Table of Contents
Definition / general | Essential features | Terminology | ICD coding | Epidemiology | Sites | Etiology | Diagrams / tables | Clinical features | Diagnosis | Laboratory | Radiology description | Radiology images | Prognostic factors | Case reports | Treatment | Gross description | Microscopic (histologic) description | Microscopic (histologic) images | Cytology description | Cytology images | Positive stains | Negative stains | Molecular / cytogenetics description | Molecular / cytogenetics images | Sample pathology report | Differential diagnosis | Additional references | Board review style question #1 | Board review style answer #1 | Board review style question #2 | Board review style answer #2Cite this page: Xu B, Mannan R, Yuan S. Nasopharyngeal carcinoma. PathologyOutlines.com website. https://www.pathologyoutlines.com/topic/nasalnasopharyngealgeneral.html. Accessed September 21st, 2023.
Definition / general
- Nasopharyngeal carcinoma originates from the nasopharyngeal mucosa showing histologic or immunophenotypic evidence of squamous differentiation
- WHO classification of nasopharyngeal carcinoma:
- Nonkeratinizing squamous cell carcinoma
- Differentiated subtype
- Undifferentiated subtype
- Keratinizing squamous cell carcinoma
- Basaloid squamous cell carcinoma
- Nonkeratinizing squamous cell carcinoma
Essential features
- Originates from nasopharynx
- Showing squamous differentiation on H&E or immunohistochemistry
- Most are positive for Epstein-Barr virus (EBV) / Epstein-Barr encoded RNA (EBER) in endemic areas (China, Southeast Asia and North Africa)
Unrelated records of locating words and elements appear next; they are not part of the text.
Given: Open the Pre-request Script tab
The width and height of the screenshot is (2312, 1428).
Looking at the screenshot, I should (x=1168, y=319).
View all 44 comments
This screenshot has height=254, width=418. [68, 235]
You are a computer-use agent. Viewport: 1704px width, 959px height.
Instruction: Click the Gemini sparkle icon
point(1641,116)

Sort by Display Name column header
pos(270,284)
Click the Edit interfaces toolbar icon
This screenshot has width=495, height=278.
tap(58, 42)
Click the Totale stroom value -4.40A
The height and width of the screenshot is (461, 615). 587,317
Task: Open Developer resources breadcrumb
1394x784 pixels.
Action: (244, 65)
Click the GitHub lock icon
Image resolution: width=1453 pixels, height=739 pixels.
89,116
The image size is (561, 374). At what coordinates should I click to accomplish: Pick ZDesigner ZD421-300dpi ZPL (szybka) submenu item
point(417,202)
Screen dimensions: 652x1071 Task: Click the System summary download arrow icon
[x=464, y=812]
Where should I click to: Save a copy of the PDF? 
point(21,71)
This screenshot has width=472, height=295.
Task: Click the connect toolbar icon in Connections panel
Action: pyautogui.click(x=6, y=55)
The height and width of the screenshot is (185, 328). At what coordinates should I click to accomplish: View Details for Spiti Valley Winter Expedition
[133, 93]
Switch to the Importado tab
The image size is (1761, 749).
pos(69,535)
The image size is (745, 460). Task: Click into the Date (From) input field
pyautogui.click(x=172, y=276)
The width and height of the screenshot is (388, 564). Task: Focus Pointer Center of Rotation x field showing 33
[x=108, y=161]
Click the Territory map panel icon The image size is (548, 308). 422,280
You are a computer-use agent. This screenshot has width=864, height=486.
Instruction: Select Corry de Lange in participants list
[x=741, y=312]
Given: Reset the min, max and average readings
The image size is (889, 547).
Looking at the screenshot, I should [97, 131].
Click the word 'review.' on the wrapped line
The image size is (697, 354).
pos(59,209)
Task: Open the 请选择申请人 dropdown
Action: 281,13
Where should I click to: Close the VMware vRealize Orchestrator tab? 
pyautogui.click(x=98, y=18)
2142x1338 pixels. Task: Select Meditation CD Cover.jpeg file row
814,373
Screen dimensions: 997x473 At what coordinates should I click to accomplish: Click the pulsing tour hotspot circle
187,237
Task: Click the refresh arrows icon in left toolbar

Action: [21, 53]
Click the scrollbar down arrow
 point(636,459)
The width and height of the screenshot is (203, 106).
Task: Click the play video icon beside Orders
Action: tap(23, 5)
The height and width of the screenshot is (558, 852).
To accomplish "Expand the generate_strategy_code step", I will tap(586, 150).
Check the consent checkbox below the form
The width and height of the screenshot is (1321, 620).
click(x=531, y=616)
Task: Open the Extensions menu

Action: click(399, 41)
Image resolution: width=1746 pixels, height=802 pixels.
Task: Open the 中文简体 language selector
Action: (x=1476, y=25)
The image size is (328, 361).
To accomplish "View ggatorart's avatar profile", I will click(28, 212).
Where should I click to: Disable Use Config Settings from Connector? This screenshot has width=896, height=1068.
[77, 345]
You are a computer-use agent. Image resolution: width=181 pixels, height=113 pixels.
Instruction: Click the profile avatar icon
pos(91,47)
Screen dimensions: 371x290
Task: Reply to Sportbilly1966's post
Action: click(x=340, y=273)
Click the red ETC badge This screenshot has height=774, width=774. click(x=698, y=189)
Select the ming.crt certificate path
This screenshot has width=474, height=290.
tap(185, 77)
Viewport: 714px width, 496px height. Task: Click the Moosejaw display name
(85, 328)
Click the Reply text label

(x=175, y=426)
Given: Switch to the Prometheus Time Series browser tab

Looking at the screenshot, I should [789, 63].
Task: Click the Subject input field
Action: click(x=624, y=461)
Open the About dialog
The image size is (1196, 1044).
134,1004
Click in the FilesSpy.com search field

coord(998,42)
- Nonkeratinizing, undifferentiated subtype is the most common, showing syncytial growth pattern, vesicular nuclei with prominent central nucleoli and reactive lymphoid stroma
Terminology
- Nonkeratinizing, undifferentiated: lymphoepithelioma, lymphoepithelial carcinoma, undifferentiated carcinoma
- Nonkeratinizing, differentiated: transitional carcinoma
- Keratinizing: squamous cell carcinoma
ICD coding
Epidemiology
- High Incidence in China, Southeast Asia, North Africa, natives of Arctic region and part of the Mediterranean Basin (Semin Diagn Pathol 2015;32:54, Surg Oncol Clin N Am 2015;24:547)
- Rare in US: incidence 0.2 to 0.5 per 100,000 (Semin Diagn Pathol 2015;32:54, Surg Oncol Clin N Am 2015;24:547)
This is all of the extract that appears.